Making Value Judgements on Agricultural Land

Jimmy Alvarez
“It shouldn’t be used for someone to hide behind when they are really in the process of developing that land.”

— Jimmy Alvarez
Bradford County’s property appraiser
[Photo: Jeffrey Camp]

Until this year’s legislative session, Florida’s greenbelt law had largely stayed out of the headlines. The law, enacted in 1959, seeks to minimize the pressure that farmers
face to sell their land for development.

According to the law, if agricultural land sells for more than three times its assessed value, property appraisers must presume it is no longer being used for agriculture — and tax it at commercial rates — unless the new owner proves otherwise.

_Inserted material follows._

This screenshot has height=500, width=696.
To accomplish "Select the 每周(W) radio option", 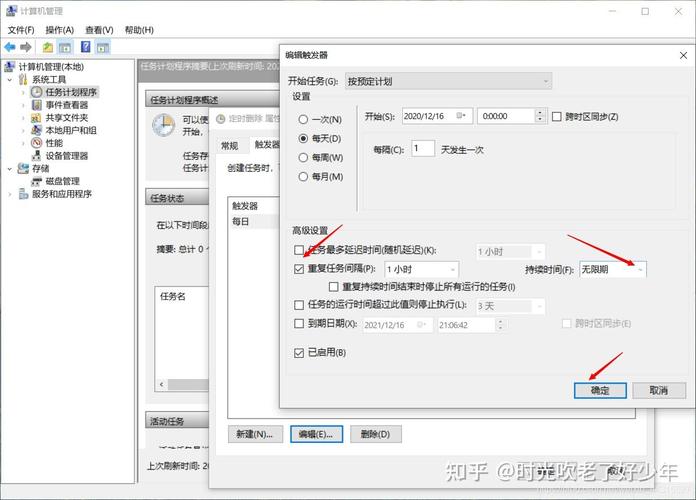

The path leading to this year’s legislative controversy began in 2003, when Jacksonville-based Rayonier began to transfer some of its land in Bradford County to its development subsidiary, TerraPointe. Rayonier, a timber, manufacturing and real estate company, is the county’s largest landowner, holding 58,500 acres, or 30% of the county’s land.

TerraPointe proceeded to apply for new agricultural exemptions. But beginning in 2005, Jimmy Alvarez, Bradford County’s property appraiser for more than 30 years, denied the exemptions. When Alvarez’s staffers researched the TerraPointe parcels that year, they found much of the land had been cut, some had been subdivided, and all was for sale. In fact, 58% of the transferred land at that point had already been sold.

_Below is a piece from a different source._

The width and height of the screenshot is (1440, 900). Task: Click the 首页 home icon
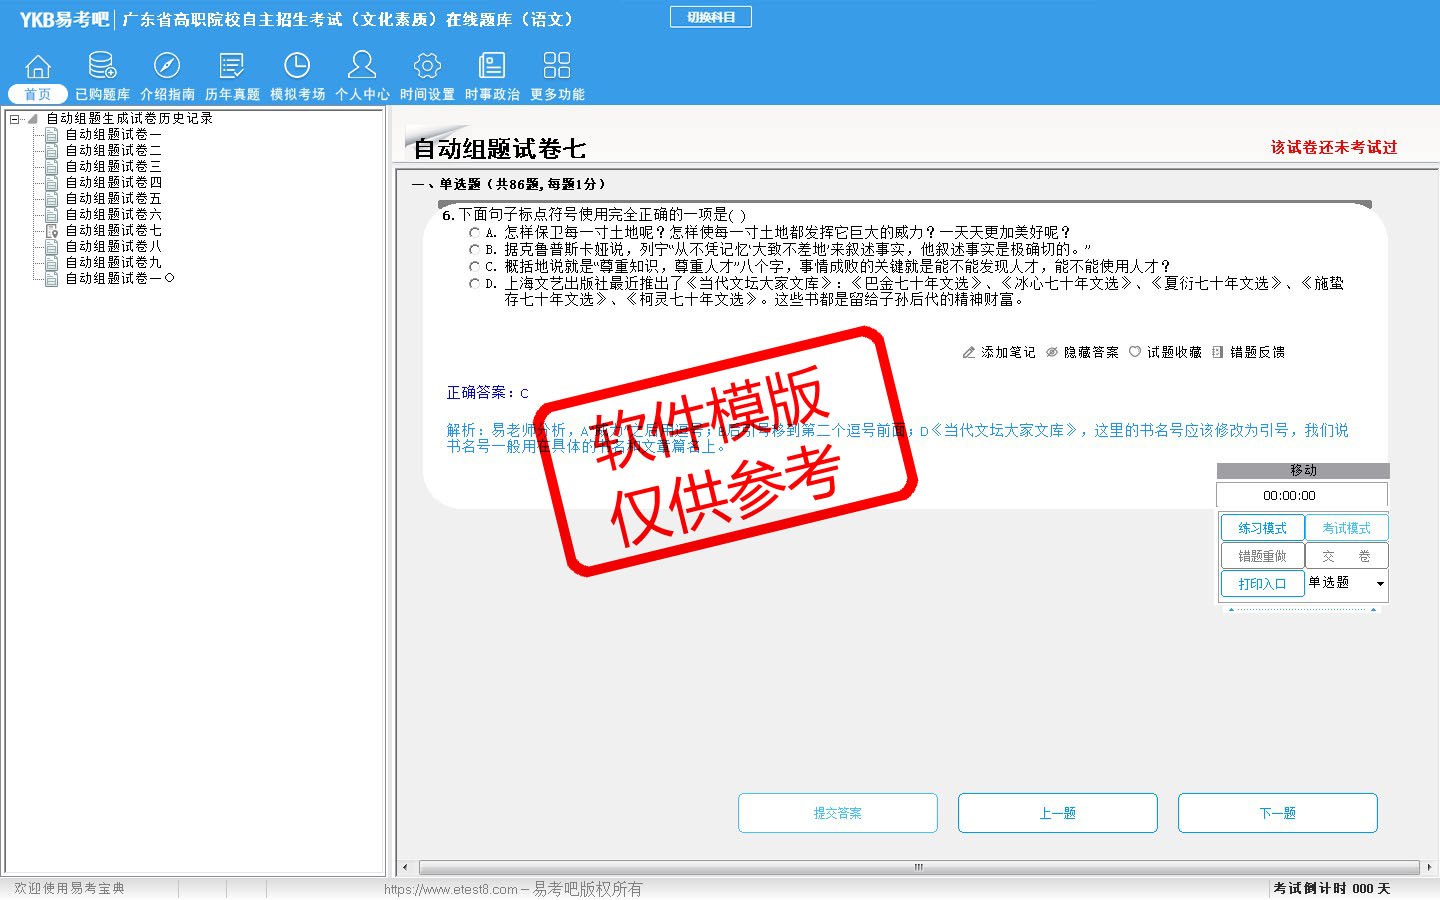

The loss of the ag exemption resulted in a bigger tax bill for Rayonier. In 2008 alone, Rayonier claimed 2,059 TerraPointe acres in Bradford County as agricultural. Under the agricultural exemption, the tax bill would have been $6,907. But since Alvarez deemed the acreage non-agricultural, the bill was $100,261.

After the county’s value adjustment board upheld Alvarez’s determination, the company sued. Eighth Judicial Circuit Judge Mark W. Moseley ruled in favor of Alvarez in 2008, and an appeals court upheld Moseley’s ruling.

Tammy Stiles
Tammy Stiles
Alvarez’s victories didn’t sit well with big landowners and members of the Legislature. Senate budget chief J.D. Alexander, a farmer-developer who is CEO of land management company Alico, championed House Bill 981, which amends the law such that putting agricultural land up for sale for development doesn’t constitute a “primary use” as development. The bill, passed by the Legislature but vetoed by Gov. Charlie Crist, also makes the amendment retroactive to pending court cases. Rayonier has two cases against Alvarez for his 2008 and 2009 valuations.

Rayonier has filed similar lawsuits against the property appraiser in Nassau County, where the company owns nearly a quarter of the county — 100,000 acres in timberland and 25,558 that it has transferred to TerraPointe. With an agricultural classification, the TerraPointe properties in Nassau would be assessed at a little more than $5 million for 2010, says Property Appraiser Tammy Stiles. Without it, the assessment grows to $90 million. The tax difference is about $1.3 million.

Rayonier spokeswoman Robin Keegan says the timber company and other large landowners are asking only that they can keep their exemptions as long as there is some agricultural practice under way on the land — in its case, trees. Alvarez says the greenbelt law has done just that for 40 years. “But it shouldn’t be used for someone to hide behind when they are really in the process of developing that land.”

House Bill 981 may not be dead. If its backers can’t override Crist’s veto, they’re expected to revive the bill at the next legislative session.